Mailgun offers a free trial that includes 1,000 free emails for the first three months, after which paid plans start at around $15 per month for up to 10,000 emails. The sandbox domain is always available for testing without any charges. For small apps, the free trial is sufficient to build and test your integration completely.
Can I use Mailgun to send HTML emails with custom templates?
Yes. Pass an html field in your Mailgun API request alongside or instead of the text field. You can use any HTML email template. Mailgun also has a Templates feature in the dashboard where you can store and manage email templates with Handlebars variables, then call them by name from the API. For complex HTML email templates, tools like MJML generate responsive HTML compatible with all major email clients.
What is the difference between Mailgun's sandbox domain and a verified custom domain?

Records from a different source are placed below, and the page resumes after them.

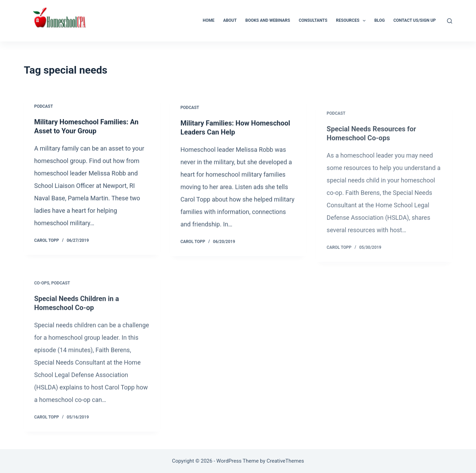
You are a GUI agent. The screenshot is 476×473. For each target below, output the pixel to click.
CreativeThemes (285, 461)
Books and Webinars (268, 20)
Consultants (313, 20)
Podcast (43, 107)
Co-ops (42, 287)
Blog (379, 20)
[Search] (449, 21)
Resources (352, 21)
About (230, 20)
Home (208, 20)
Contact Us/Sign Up (415, 20)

The sandbox domain is automatically provided by Mailgun for testing and can only send to email addresses you explicitly authorize in the Mailgun dashboard. A verified custom domain (like mg.yourdomain.com) lets you send to anyone and gives your emails a branded from address. Custom domains require adding DNS records to your domain registrar and waiting up to 48 hours for DNS verification.
How do I track whether Mailgun emails were opened or clicked?
Mailgun has built-in tracking for opens, clicks, bounces, and unsubscribes. Enable tracking in the Mailgun dashboard under your domain settings. Mailgun rewrites links in your emails to track clicks and adds a tracking pixel for open detection. You can view analytics in the dashboard or receive webhook events when tracking events occur.
Can I schedule email sending with Mailgun from my Next.js API route?
Yes. Add the o:deliverytime parameter to your Mailgun API request with an RFC 2822 formatted date string. Mailgun will queue the email and send it at the specified time. For example: o:deliverytime=Thu, 13 Oct 2026 11:45:00 -0000. This is useful for scheduled reminders, appointment confirmations, and digest emails.
Does Mailgun work with Vercel Edge Runtime or only Node.js runtime?
The fetch-based Mailgun integration shown in this guide works with both Node.js runtime and Edge Runtime because it uses the standard fetch API. If you are using the mailgun.js npm package, check whether it is compatible with the Edge Runtime — some Node.js-specific features may not be available. The direct fetch approach is the safest for Edge Runtime compatibility.
How do I handle email bounces and unsubscribes in my V0 app?
Mailgun can send webhook events to your Next.js app when emails bounce, are marked as spam, or when recipients unsubscribe. Create a webhook endpoint at app/api/mailgun/webhook/route.ts, register it in the Mailgun dashboard under Sending → Webhooks, and handle the events to update your database — for example, marking email addresses as unsubscribed so you stop sending to them.